The solidarity of the nations is a vital truth for us to grasp, as we prepare to consider God’s word to our nation. Much of it will be a word of rebuke and denunciation for aggravated sins. Your temptation will be to say that such words do not apply to you personally, since you are not personally, presently, and willfully indulging in the prominent sins of our nation.

But you need to remember three great national penitential prayers in the Old Testament found in Ezra 9, Nehemiah 9, and Daniel 9. In those prayers we see three righteous men—Ezra, Nehemiah and Daniel—confessing the sins of the nation, not using the second person, but first person singular and plural nouns and possessive pronouns. Read over and consider those godly prayers.

Ezra says,

O my God, I am ashamed and blush to lift my face to you, my God, for our iniquities have risen higher than our heads, and our guilt has mounted up to the heavens. From the days of our fathers to this day we have been in great guilt. And for our iniquities we, our kings, and our priests have been given into the hand of the kings of the lands, to the sword, to captivity, to plundering, and to utter shame, as it is today (Ezra 9:6-7).

Ezra understood the principle of solidarity. He stood as a member of the nation that had departed from God. As surely as every individual shared in God’s blessing when it was given on the basis of solidarity, so they shared in the judgment. Remember the instance of Achan, when the whole nation was brought to an impasse through the sin of one man (Joshua 7).
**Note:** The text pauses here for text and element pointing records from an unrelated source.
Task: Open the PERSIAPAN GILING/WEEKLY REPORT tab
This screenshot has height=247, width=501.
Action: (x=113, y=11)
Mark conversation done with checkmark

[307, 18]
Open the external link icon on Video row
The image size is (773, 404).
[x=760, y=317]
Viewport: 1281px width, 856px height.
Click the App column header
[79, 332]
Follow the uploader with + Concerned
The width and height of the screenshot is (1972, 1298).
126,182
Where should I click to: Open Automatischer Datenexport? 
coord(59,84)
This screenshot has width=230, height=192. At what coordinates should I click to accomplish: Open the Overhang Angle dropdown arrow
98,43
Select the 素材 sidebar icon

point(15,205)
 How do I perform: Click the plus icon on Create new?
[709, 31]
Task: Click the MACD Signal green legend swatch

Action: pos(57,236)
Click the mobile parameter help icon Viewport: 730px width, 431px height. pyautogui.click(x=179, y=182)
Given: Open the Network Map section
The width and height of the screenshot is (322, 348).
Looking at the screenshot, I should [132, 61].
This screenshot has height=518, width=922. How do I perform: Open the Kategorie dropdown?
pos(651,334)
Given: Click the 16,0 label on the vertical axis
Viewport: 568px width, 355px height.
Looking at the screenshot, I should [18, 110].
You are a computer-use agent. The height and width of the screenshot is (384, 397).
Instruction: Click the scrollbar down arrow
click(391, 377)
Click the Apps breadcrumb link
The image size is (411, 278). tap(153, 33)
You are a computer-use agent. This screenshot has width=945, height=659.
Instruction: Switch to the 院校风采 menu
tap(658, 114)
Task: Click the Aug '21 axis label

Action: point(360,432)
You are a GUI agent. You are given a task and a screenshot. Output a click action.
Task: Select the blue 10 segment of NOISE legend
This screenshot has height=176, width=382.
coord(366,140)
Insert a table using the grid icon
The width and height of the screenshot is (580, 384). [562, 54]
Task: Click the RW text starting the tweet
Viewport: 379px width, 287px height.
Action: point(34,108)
We must remember that we are part of our nation. Through no choice of our own and through very little effort of our own, we have reaped the great mountain of blessing that has come to us because we are part of this nation. We have benefited from our forefathers’ vision, prayers and shed blood that were given to secure our liberties. The peace and prosperity we enjoy can be attributed in part to our solidarity with those who have gone before us.

But we must face the reality that we are likewise in a relationship of solidarity when it comes to accepting responsibility for the sins, declensions and apostasies of our nation. To refuse to face that reality is naiveté at best and criminal self-centeredness at worst.

Once God was about to bring judgment upon his ancient people Israel, we are told that a godly remnant would be spared. What marked them out as a godly remnant is that they sighed and cried for the abominations that were done in the land (Ezekiel 9:4). They differed from the rest of their countrymen not only because they remained faithful to Jehovah and did not participate in the rank ungodliness of the rest of the nation, but also because they were conscious that they stood in a relationship of solidarity with a nation that had grievously sinned. Because of this reality, they did not detach themselves in a state of Stoic indifference to the wickedness, but they “sighed and cried” that God would show mercy to their nation.

We will never feel the weight of God’s word to our nation unless we are prepared for the spiritual pain of regarding its sins to be our sins. We must bear the weight of our solidarity with a nation whose sins cry out to the God of heaven and tax His longsuffering as perhaps it has never been taxed in all of human history. If there is any hope for a nation such as ours, which has sinned in the face of, arguably, more light and privilege and blessing than any nation other than ancient Israel has ever enjoyed, it will be when people who long to please God are prepared for the spiritual pain and agony of identifying themselves with the sins of this very nation.

We must identify ourselves with this sinful, iniquitous, apostate nation. We must sigh and cry to the God of heaven—not that He will come and preserve our affluent lifestyle, or grant us more opportunity to buy more things, or help us invent more sins that we can export to the rest of the world. Rather, we must be willing to pay the price of being stripped of all our possessions, if necessary, and be brought into a way of righteousness that will avert the total and final judgment of Almighty God.